Get in frame at the Minster

Revd Canon Paul Shackerley stands infront of the Doncaster Minster with his arms folded after a finial became dislodged and fell causing serious damage to the nave. Picture: Andrew Roe

Revd Canon Paul Shackerley stands infront of the Doncaster Minster with his arms folded after a finial became dislodged and fell causing serious damage to the nave. Picture: Andrew Roe

Budding photographers are battling it out to capture on camera one of Doncaster’s most historic buildings.

The hunt is on for amateur snappers to take stunning pictures of Doncaster Minster which will be turned into a set of postcards to help fund the church’s restoration appeal.

Canon Paul Shackerley, Vicar of Doncaster, said: “Your creativity could help us to raise vital funds towards the restoration of Doncaster Minster.

“The winning photographs will be made into postcards and sold during the Minster’s birthday year since becoming a Minster, to help us celebrate.”

Participants were invited to submit photos of the church across five themes relevant to the building - family, heritage, love, time and home.

The competition has been split into two age groups - under 17s and over 18s.

Judges are now sifting through the entries with those shortlisted being showcased at the Minster from May 31 to June 7. As well as the judging panel selecting the winners, the public will also be able to select an additional ‘people’s prize’ winner.

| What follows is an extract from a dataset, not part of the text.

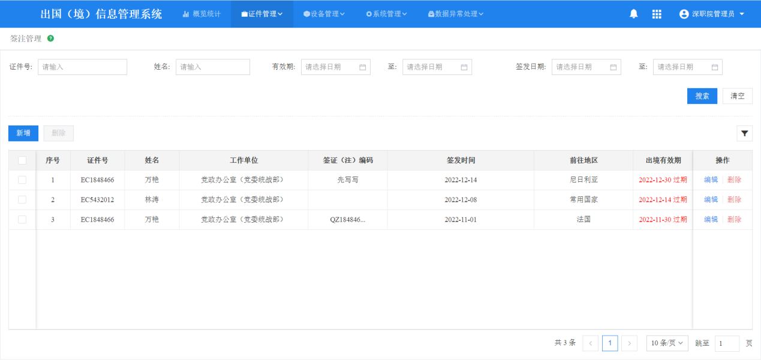Screen dimensions: 761x362
Task: Open the 系统管理 menu
Action: click(386, 14)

The winning pictures will be displayed at the Minster from July 1 to 15 to tie in with the tenth anniversary of the church being renamed as Doncaster Minster following its last incarnation as St George’s Minster.

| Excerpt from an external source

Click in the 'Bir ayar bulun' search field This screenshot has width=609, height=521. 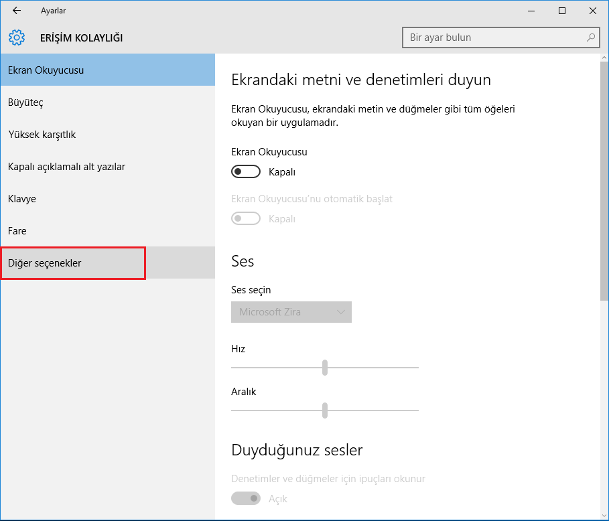click(x=492, y=38)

And, while there is no cash prize, finalists will have their images turned into postcards which will be sold to the benefit of the Minster.

Work on the next phase of the restoration of the building is now under way.

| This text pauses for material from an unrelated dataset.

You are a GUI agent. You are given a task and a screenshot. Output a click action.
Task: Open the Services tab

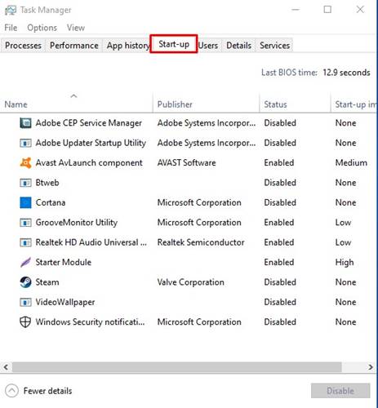[x=274, y=46]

Specialist teams have started work to repair crumbling stonework, revamp stained glass windows, and carry out interior improvements during a 20-week programme of refurbishment.

The work is focusing on the north transept which has suffered problems from water damage, with stonemasons, lime plasterers and specialist glazers all on site to carry out the repairs.

The roof of the transept is being replaced and stonework cleaned up with windows also being delicately cared for during the programme of works which will see the church stay open.